■ Work task ■
Where in the records does the word "dropdown" appear? Copy each line that holds it.

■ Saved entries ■
____________________
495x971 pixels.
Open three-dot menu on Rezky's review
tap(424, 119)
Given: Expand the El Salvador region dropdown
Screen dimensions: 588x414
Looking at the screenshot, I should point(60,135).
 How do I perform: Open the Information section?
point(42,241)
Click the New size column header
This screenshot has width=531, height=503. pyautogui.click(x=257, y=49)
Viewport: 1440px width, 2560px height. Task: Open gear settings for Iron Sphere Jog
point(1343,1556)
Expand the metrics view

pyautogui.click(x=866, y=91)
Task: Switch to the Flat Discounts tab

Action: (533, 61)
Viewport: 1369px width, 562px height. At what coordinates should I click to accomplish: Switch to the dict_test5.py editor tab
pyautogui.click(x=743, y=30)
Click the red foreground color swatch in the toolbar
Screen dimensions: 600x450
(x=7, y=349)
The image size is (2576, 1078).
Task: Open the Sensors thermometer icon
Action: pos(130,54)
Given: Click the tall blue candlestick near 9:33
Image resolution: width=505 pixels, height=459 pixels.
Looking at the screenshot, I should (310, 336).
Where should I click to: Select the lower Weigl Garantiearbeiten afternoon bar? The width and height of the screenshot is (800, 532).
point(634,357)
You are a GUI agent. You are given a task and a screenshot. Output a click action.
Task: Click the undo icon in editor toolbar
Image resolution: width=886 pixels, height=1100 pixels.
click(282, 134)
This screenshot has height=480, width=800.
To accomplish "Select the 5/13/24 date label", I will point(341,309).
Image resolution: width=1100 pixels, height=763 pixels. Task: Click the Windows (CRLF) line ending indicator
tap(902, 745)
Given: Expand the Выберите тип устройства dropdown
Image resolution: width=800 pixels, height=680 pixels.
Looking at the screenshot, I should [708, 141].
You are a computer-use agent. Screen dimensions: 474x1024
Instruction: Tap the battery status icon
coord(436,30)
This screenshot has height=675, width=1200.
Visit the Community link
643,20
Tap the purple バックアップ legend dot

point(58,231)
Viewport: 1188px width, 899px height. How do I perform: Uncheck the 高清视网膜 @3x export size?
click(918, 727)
____________________
■ Solution to this task ■
Given: Expand the El Salvador region dropdown
Given: Expand the Выберите тип устройства dropdown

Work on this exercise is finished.